Items from a dataset

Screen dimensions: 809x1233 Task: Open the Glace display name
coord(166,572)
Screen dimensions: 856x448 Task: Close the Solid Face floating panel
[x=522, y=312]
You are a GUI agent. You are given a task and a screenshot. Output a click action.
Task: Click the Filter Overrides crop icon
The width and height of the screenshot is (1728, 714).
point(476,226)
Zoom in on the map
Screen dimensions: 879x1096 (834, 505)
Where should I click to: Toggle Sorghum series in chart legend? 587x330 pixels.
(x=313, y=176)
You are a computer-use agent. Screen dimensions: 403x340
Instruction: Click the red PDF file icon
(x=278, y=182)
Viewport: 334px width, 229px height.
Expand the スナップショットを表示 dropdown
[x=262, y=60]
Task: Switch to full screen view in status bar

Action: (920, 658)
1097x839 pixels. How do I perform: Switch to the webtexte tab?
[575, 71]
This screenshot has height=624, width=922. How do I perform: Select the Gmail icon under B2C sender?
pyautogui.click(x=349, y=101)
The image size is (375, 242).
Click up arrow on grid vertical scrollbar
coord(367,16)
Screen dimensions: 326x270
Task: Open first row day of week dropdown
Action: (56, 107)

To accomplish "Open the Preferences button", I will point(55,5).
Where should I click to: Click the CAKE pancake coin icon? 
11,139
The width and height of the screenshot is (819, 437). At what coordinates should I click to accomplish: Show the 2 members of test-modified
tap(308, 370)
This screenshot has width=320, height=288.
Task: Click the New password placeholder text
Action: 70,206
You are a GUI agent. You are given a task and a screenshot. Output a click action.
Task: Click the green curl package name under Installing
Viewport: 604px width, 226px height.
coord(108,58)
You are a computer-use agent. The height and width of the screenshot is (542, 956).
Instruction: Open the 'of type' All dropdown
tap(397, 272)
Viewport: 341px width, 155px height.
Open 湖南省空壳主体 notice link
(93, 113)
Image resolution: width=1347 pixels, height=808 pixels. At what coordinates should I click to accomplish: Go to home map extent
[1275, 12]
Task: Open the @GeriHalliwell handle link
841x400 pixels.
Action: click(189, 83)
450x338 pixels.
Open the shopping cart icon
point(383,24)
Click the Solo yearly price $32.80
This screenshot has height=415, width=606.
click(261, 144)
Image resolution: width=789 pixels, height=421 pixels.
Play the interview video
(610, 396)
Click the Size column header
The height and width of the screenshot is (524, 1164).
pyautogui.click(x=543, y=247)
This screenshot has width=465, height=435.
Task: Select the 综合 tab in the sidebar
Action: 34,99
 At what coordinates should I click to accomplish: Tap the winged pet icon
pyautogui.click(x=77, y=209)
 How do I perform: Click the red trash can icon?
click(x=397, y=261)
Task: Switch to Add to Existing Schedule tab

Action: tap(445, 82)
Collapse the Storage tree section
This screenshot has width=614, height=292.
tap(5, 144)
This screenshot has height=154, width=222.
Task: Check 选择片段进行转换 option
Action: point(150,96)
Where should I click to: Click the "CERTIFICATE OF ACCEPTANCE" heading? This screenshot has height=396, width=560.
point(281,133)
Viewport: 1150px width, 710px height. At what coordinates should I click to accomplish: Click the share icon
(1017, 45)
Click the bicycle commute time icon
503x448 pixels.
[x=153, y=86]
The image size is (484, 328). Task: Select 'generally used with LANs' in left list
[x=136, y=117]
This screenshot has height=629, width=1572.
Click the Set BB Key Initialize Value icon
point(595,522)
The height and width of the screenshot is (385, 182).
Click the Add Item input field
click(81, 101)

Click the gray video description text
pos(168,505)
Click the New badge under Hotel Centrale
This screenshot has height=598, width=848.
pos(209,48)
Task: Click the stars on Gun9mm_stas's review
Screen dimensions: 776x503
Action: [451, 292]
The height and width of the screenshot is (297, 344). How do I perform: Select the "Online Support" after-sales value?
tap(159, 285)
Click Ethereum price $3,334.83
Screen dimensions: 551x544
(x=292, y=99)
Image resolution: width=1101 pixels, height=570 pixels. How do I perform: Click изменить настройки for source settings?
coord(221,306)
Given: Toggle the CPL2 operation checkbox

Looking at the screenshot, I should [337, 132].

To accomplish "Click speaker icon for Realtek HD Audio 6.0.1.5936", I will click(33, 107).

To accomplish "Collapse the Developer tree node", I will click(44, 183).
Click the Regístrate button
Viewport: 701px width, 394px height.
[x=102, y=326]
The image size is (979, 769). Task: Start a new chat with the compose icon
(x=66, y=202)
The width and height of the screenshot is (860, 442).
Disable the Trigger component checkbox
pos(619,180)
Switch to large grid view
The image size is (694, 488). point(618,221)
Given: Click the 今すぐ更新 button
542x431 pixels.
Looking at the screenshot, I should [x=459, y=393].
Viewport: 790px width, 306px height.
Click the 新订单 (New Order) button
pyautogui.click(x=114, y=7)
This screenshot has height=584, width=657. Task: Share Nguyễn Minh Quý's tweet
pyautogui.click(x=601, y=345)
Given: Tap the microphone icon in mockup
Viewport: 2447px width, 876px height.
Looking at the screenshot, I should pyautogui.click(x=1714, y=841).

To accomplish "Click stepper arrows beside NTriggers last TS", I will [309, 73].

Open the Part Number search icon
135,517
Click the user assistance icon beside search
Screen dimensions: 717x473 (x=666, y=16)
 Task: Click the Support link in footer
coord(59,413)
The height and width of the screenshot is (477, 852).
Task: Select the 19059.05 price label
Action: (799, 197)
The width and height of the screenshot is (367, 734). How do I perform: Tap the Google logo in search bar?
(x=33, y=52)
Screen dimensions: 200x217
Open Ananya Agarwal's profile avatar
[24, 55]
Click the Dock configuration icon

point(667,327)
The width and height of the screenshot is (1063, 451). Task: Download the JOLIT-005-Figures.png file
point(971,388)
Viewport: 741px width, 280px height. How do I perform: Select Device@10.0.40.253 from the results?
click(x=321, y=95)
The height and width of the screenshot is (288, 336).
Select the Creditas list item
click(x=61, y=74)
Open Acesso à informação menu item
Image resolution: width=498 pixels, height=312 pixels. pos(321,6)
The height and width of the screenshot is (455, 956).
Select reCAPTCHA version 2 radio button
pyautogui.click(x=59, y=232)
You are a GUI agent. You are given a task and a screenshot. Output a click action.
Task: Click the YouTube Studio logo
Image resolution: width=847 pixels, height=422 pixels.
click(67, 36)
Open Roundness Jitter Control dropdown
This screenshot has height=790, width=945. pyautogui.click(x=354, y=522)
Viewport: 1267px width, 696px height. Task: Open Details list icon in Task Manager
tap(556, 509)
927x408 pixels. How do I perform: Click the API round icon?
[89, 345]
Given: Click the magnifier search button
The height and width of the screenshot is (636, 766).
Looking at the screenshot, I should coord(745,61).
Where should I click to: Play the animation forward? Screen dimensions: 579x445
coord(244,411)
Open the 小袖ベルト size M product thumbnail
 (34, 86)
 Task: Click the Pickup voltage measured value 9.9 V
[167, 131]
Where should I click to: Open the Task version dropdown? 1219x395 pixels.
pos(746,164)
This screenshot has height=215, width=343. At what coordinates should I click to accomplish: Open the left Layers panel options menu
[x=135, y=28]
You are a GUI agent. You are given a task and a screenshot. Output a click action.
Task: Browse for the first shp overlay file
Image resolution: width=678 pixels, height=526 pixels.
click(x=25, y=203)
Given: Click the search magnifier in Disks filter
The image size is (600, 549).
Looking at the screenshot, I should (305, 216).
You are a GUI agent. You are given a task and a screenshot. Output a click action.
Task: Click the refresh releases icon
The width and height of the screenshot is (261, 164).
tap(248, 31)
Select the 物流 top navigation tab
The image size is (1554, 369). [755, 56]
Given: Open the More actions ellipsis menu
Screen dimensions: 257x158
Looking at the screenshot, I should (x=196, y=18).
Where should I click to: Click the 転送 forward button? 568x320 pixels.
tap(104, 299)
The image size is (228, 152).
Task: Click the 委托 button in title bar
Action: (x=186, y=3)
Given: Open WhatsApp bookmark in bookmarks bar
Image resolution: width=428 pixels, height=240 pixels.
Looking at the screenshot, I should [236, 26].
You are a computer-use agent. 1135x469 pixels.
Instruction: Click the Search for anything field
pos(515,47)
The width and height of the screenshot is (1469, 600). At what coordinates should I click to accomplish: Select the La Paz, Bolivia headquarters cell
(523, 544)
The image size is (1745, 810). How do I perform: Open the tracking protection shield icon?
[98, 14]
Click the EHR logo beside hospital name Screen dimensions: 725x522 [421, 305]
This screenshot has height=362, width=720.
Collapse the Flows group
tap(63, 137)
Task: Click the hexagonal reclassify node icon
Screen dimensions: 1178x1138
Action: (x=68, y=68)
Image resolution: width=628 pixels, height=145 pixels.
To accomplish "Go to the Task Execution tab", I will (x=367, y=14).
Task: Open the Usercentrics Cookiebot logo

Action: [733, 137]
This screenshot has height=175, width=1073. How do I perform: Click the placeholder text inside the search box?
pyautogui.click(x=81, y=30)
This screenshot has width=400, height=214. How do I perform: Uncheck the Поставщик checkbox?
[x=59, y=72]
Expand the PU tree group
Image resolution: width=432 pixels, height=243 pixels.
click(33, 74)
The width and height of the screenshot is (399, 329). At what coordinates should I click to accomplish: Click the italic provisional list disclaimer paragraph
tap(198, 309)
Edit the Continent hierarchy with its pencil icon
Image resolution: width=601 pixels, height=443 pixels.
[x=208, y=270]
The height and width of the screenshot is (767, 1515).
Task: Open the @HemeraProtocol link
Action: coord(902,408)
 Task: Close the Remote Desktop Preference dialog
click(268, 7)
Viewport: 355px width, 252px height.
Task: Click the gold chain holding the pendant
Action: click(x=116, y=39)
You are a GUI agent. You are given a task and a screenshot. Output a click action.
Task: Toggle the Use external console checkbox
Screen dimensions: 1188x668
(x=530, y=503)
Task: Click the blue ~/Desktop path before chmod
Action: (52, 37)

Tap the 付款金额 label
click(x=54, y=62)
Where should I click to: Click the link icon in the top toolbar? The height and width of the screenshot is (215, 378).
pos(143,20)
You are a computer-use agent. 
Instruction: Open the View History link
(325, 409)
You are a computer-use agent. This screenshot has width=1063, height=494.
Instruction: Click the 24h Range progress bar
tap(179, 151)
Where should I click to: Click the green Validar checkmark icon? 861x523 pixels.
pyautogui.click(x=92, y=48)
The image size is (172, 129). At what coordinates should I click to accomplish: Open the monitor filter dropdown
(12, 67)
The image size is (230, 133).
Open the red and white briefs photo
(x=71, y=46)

- ABOUT THIS EXERCISE
Could you transcribe the entries exactly, from the first line through the line containing "You are a computer-use agent. Screen", and give nothing more?

- RESPONSE AREA
Screen dimensions: 809x1233 Task: Open the Glace display name
coord(166,572)
Screen dimensions: 856x448 Task: Close the Solid Face floating panel
[x=522, y=312]
You are a GUI agent. You are given a task and a screenshot. Output a click action.
Task: Click the Filter Overrides crop icon
The width and height of the screenshot is (1728, 714).
point(476,226)
Zoom in on the map
Screen dimensions: 879x1096 (834, 505)
Where should I click to: Toggle Sorghum series in chart legend? 587x330 pixels.
(x=313, y=176)
You are a computer-use agent. Screen dimensions: 403x340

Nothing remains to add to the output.